▶ [Work required]
Your answer should consist only of the records, copied exactly, with the images removed.

::::::::::

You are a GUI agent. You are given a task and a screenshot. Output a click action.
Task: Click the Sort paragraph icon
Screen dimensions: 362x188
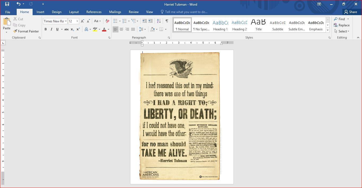[x=159, y=21]
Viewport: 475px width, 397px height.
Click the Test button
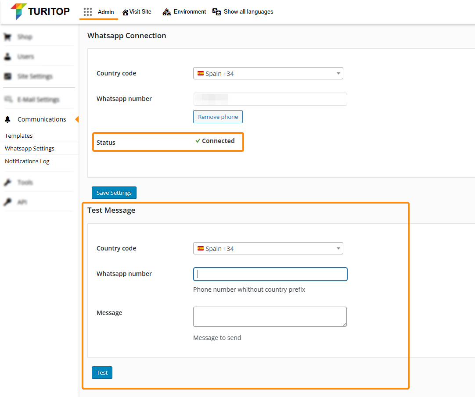click(x=102, y=372)
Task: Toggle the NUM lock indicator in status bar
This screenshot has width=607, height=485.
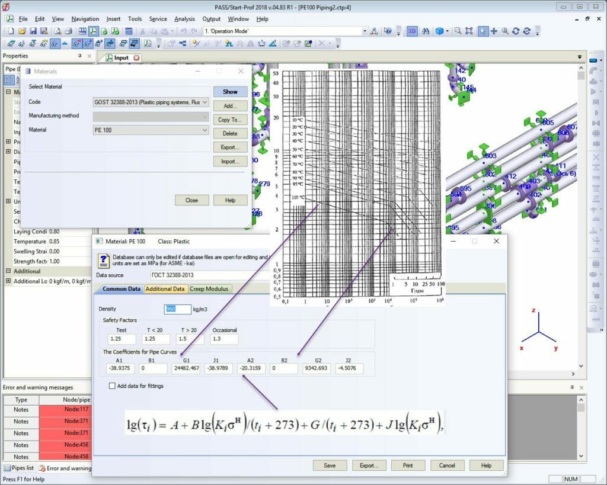Action: [570, 479]
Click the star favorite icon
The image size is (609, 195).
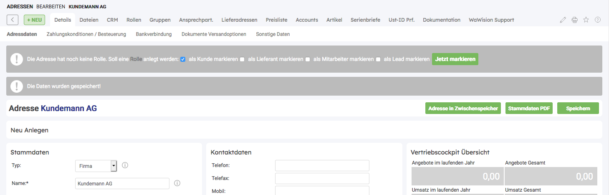(x=586, y=20)
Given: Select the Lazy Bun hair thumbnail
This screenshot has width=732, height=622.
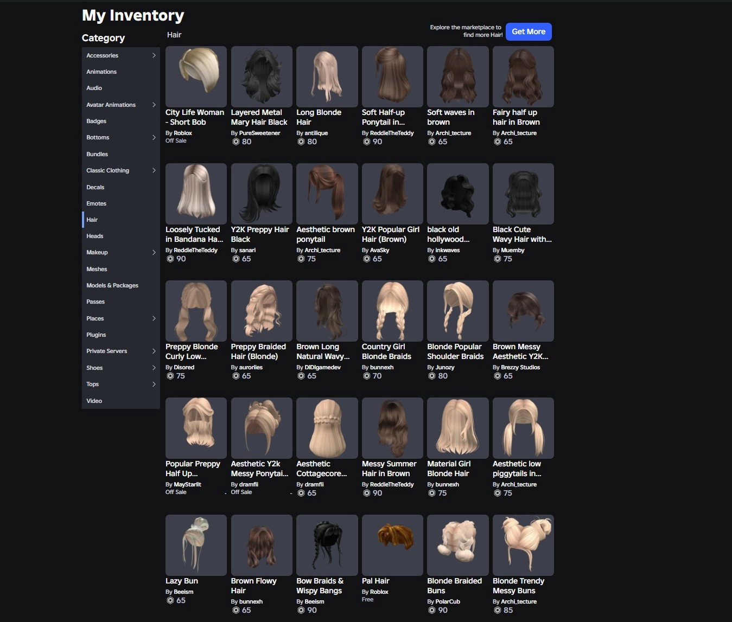Looking at the screenshot, I should click(x=196, y=545).
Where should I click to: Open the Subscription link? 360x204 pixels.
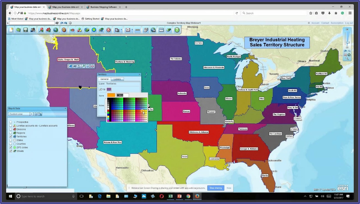click(x=337, y=23)
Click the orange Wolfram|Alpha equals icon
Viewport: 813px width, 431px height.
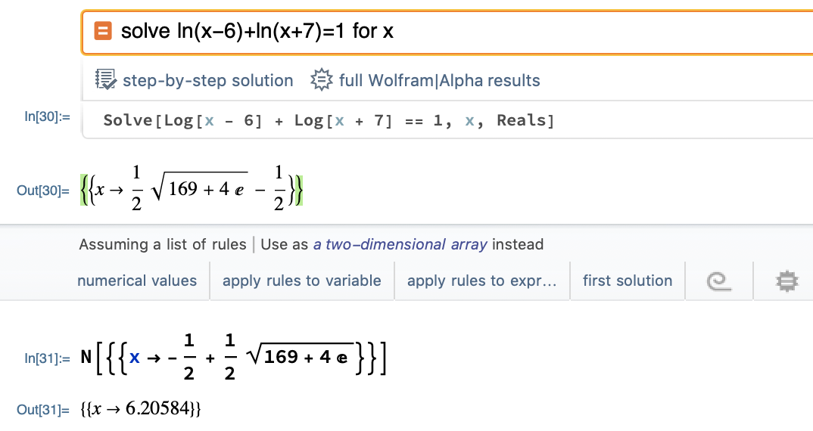click(x=103, y=31)
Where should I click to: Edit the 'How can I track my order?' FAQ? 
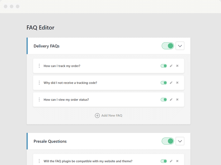click(171, 66)
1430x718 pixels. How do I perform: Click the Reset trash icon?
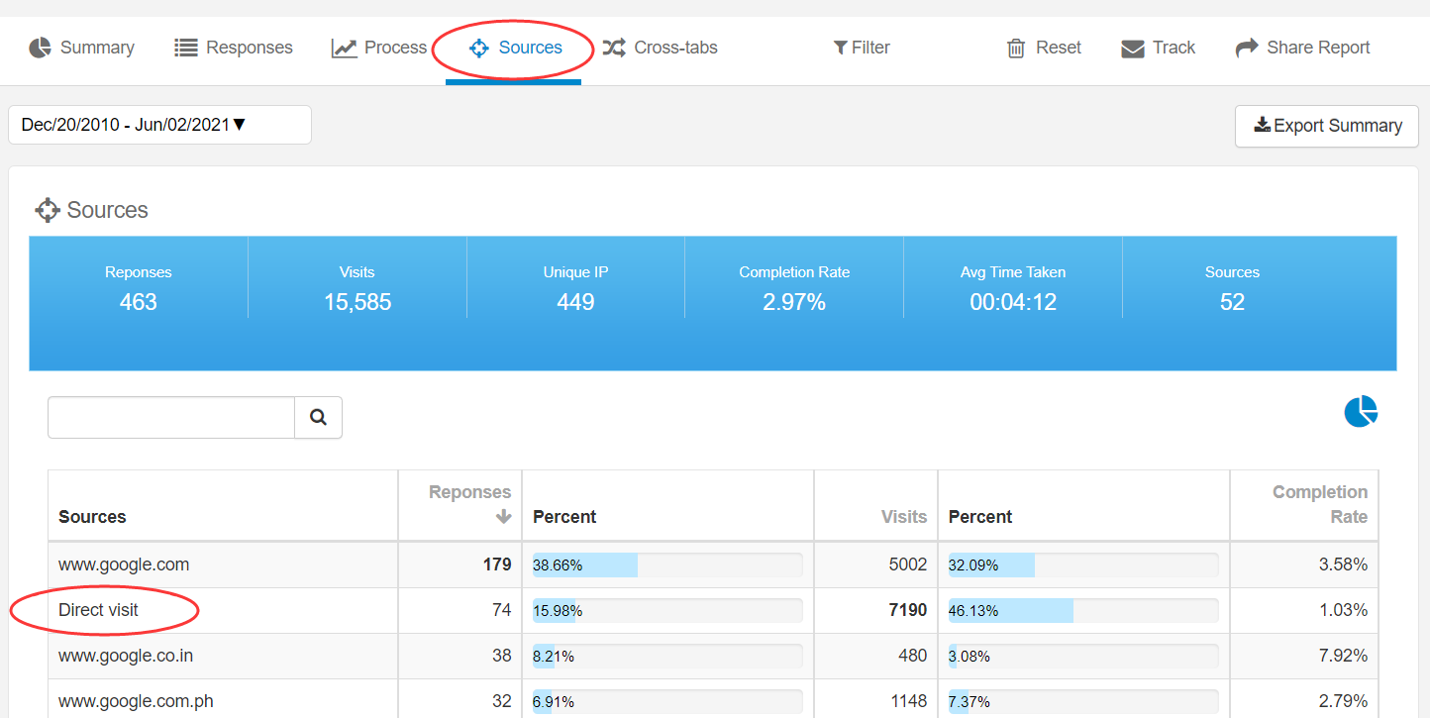1016,49
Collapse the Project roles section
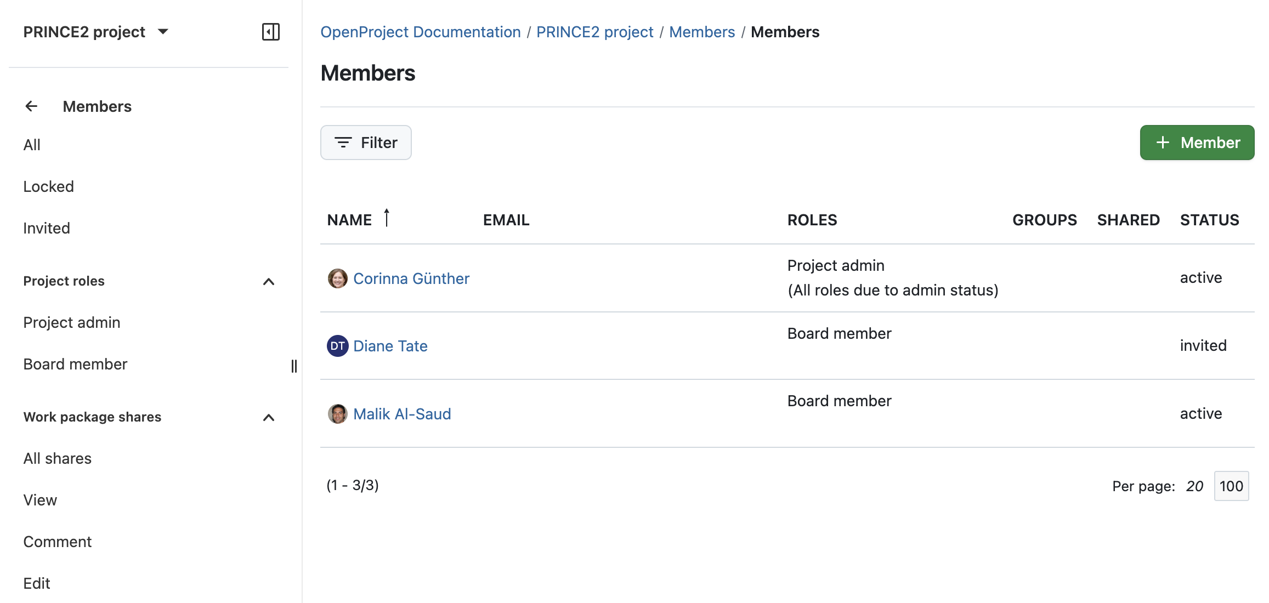Image resolution: width=1269 pixels, height=603 pixels. click(269, 281)
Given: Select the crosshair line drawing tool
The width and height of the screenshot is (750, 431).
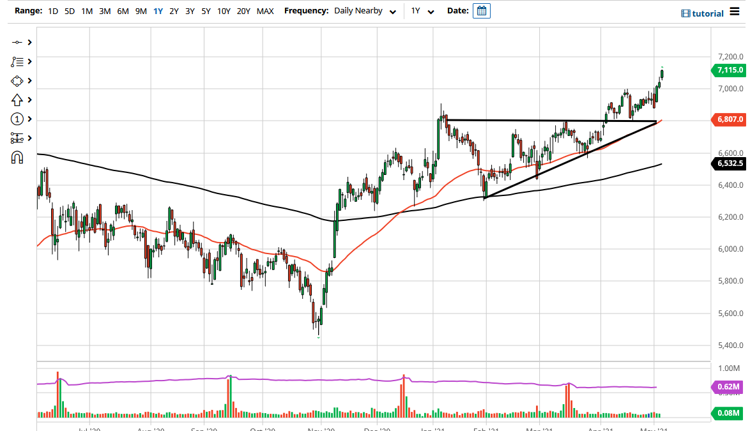Looking at the screenshot, I should pos(17,42).
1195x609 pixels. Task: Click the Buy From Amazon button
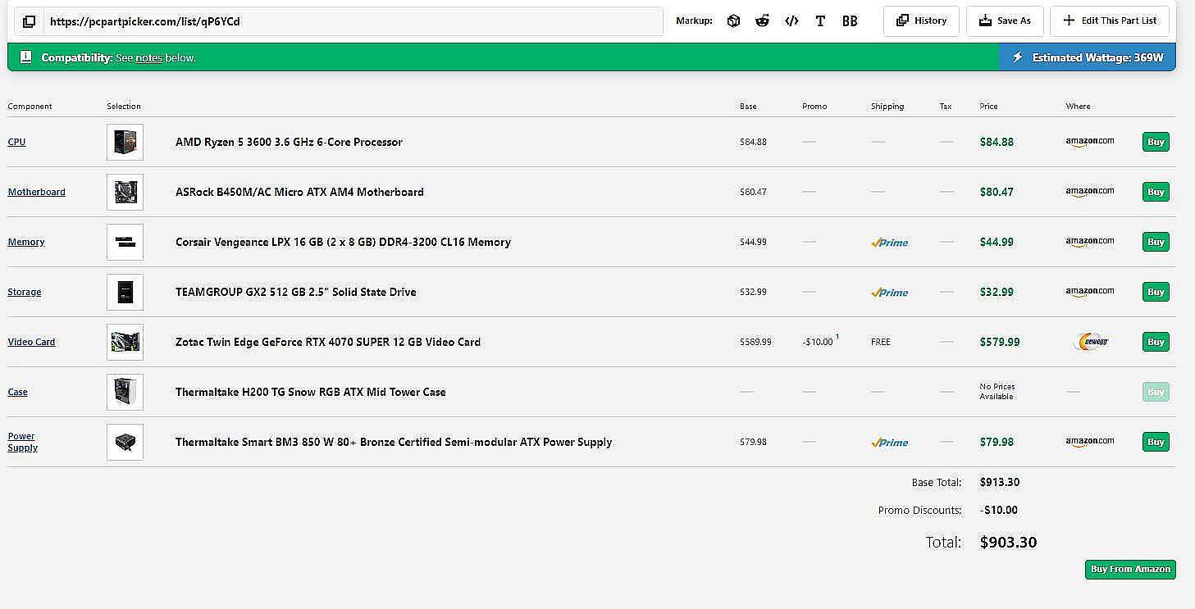1130,569
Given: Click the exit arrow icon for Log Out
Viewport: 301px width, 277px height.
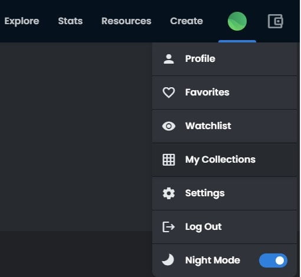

::::::::::

▶ [Task answer]
You are a GUI agent. You are given a task and a screenshot. Output a click action.
Task: Click the Sort paragraph icon
Screen dimensions: 362x188
[x=159, y=21]
Viewport: 475px width, 397px height.
Click the Test button
click(x=102, y=372)
Task: Toggle the NUM lock indicator in status bar
This screenshot has width=607, height=485.
Action: [570, 479]
Click the star favorite icon
The image size is (609, 195).
(x=586, y=20)
Given: Select the Lazy Bun hair thumbnail
This screenshot has width=732, height=622.
Looking at the screenshot, I should click(x=196, y=545).
Where should I click to: Open the Subscription link? 360x204 pixels.
click(x=337, y=23)
Click the orange Wolfram|Alpha equals icon
Viewport: 813px width, 431px height.
click(x=103, y=31)
Where should I click to: Edit the 'How can I track my order?' FAQ? 
click(171, 66)
1430x718 pixels. How do I perform: Click the Reset trash icon?
1016,49
Collapse the Project roles section
Image resolution: width=1269 pixels, height=603 pixels. click(269, 281)
Given: Select the crosshair line drawing tool
The width and height of the screenshot is (750, 431).
Looking at the screenshot, I should pos(17,42).
1195x609 pixels. Task: Click the Buy From Amazon button
1130,569
Given: Click the exit arrow icon for Log Out
Viewport: 301px width, 277px height.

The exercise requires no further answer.